[Date Prev][Date Next] [Thread Prev][Thread Next]
[Date Index] [Thread Index] [New search]

Re: Variations in importing SGML docs into FM+SGML



Dan,

I mis-labeled your files in my remarks. Replace file#1 with
"benchmark file", file #2 with file #1 and file #3 with file
#2 and my remarks will make more sense.

In your email below, you suggested that I was wrong about
bug#239927 being the cause of performance differences between
your original test files 1 and 2. I went back and re-checked
that bug report. Actually, it was reported against version
5.5, so you may be correct that this is not the cause.
Running a timed test WITH THE SAME FILE on the same machine
with each version of FM+SGML would resolve the question of
whether number of entities converted to variables drastically
slowed performance in versions before 5.5.6.

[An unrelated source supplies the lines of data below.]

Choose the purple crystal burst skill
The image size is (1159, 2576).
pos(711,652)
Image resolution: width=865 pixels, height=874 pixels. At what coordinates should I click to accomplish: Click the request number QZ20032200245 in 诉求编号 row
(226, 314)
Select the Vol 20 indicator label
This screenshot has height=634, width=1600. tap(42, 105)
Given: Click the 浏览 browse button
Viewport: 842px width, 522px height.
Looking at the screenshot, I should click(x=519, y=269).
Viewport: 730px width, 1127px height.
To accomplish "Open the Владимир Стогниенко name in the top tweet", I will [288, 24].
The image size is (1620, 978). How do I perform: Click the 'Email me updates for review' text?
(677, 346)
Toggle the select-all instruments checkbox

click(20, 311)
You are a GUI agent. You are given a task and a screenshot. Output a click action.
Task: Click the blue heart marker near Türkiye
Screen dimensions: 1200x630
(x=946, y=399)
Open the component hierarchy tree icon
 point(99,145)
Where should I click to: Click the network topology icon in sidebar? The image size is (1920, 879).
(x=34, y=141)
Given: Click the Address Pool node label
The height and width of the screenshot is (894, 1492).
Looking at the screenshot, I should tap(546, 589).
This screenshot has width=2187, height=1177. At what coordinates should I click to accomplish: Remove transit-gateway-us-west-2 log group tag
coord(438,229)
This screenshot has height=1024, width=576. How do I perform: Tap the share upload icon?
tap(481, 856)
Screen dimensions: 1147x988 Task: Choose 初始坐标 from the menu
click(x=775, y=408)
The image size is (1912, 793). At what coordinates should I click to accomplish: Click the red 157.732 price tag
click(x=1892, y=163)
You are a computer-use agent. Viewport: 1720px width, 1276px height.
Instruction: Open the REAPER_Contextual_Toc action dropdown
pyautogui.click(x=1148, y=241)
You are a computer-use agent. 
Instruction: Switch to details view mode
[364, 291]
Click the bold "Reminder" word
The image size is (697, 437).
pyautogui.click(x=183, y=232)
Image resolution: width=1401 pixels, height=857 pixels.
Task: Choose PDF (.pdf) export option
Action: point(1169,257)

Unless my eyes are crossing again this morning, which they do
sometimes (i.e. mis-labeling your test and benchmark files),
the only test that you have run so far which compares files
with only one difference is your original test of test file
#1 against test file #2. In every other test that you ran,
you changed more than one parameter between the test files.
That's what I meant when I said that you were comparing
apples and oranges. One cannot conclude that a particular
factor is causing a slow-down in peformance unless all other
factors are the same.

Janice

PS I am not claiming that there is not a slowing of
performance due to increased SGML document file size. I don't know. 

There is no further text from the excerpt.